*** Information supplied ***

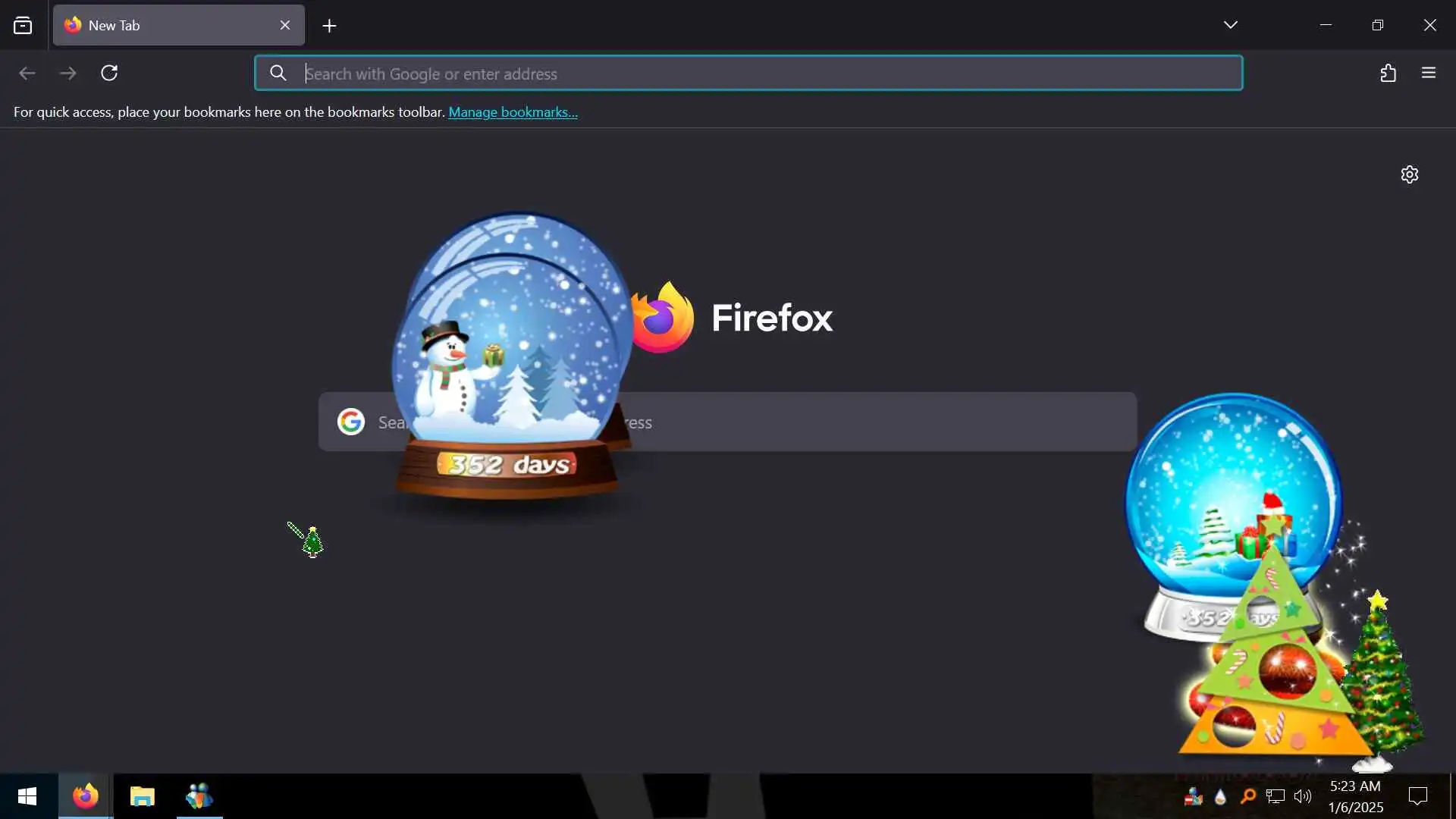This screenshot has width=1456, height=819.
Task: Follow the Manage bookmarks link
Action: click(x=513, y=112)
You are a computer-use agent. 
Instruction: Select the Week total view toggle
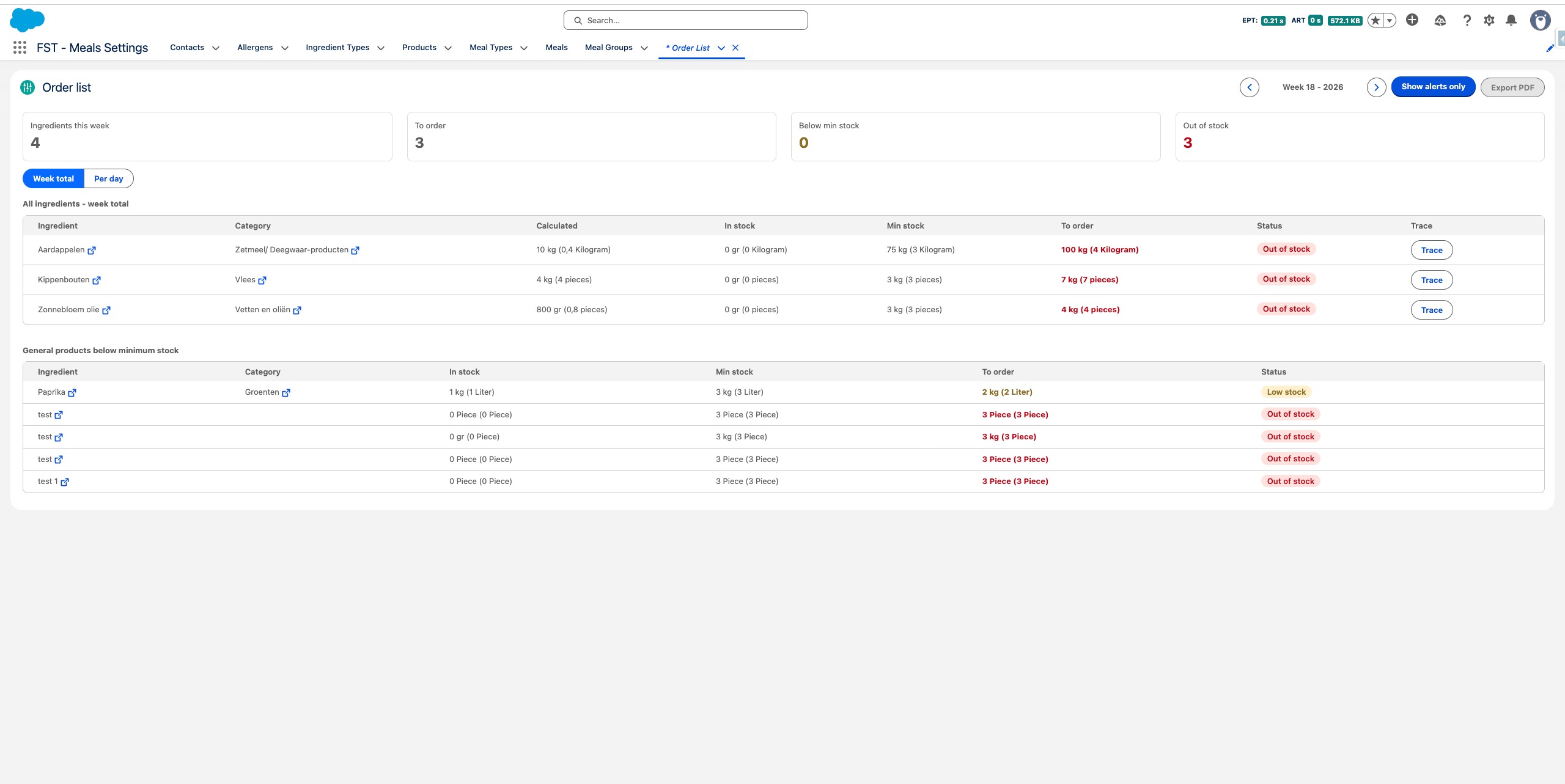click(53, 178)

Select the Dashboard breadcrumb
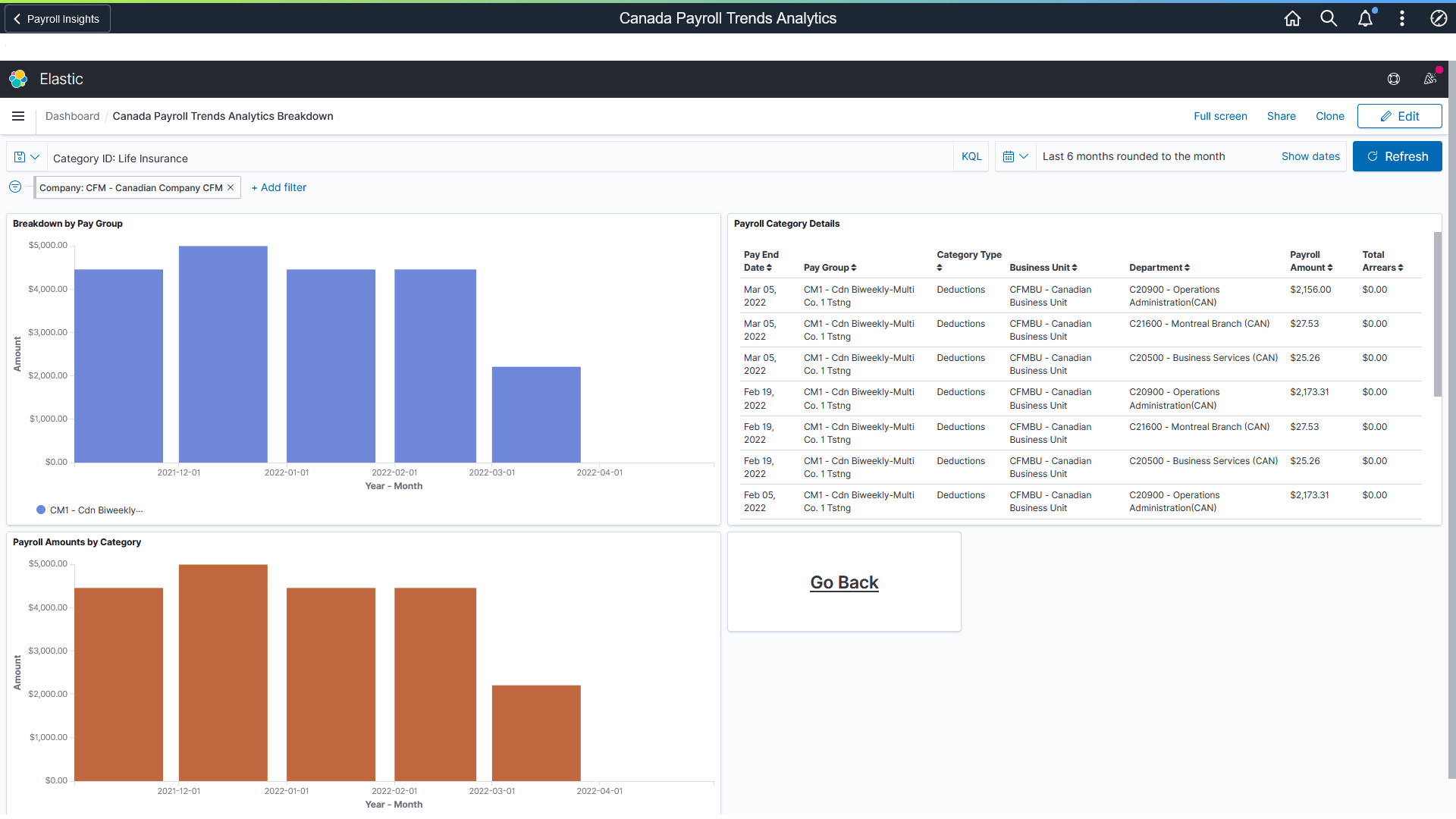pos(73,116)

*** End of Information supplied ***

Exercise description:
Write out exactly the lines from the line holding "Instruction: Select the" through the last line of the records above, inclusive, and nothing more. Leave out the pictures.

Answer area:
Instruction: Select the Week total view toggle
click(53, 178)

Select the Dashboard breadcrumb
pos(73,116)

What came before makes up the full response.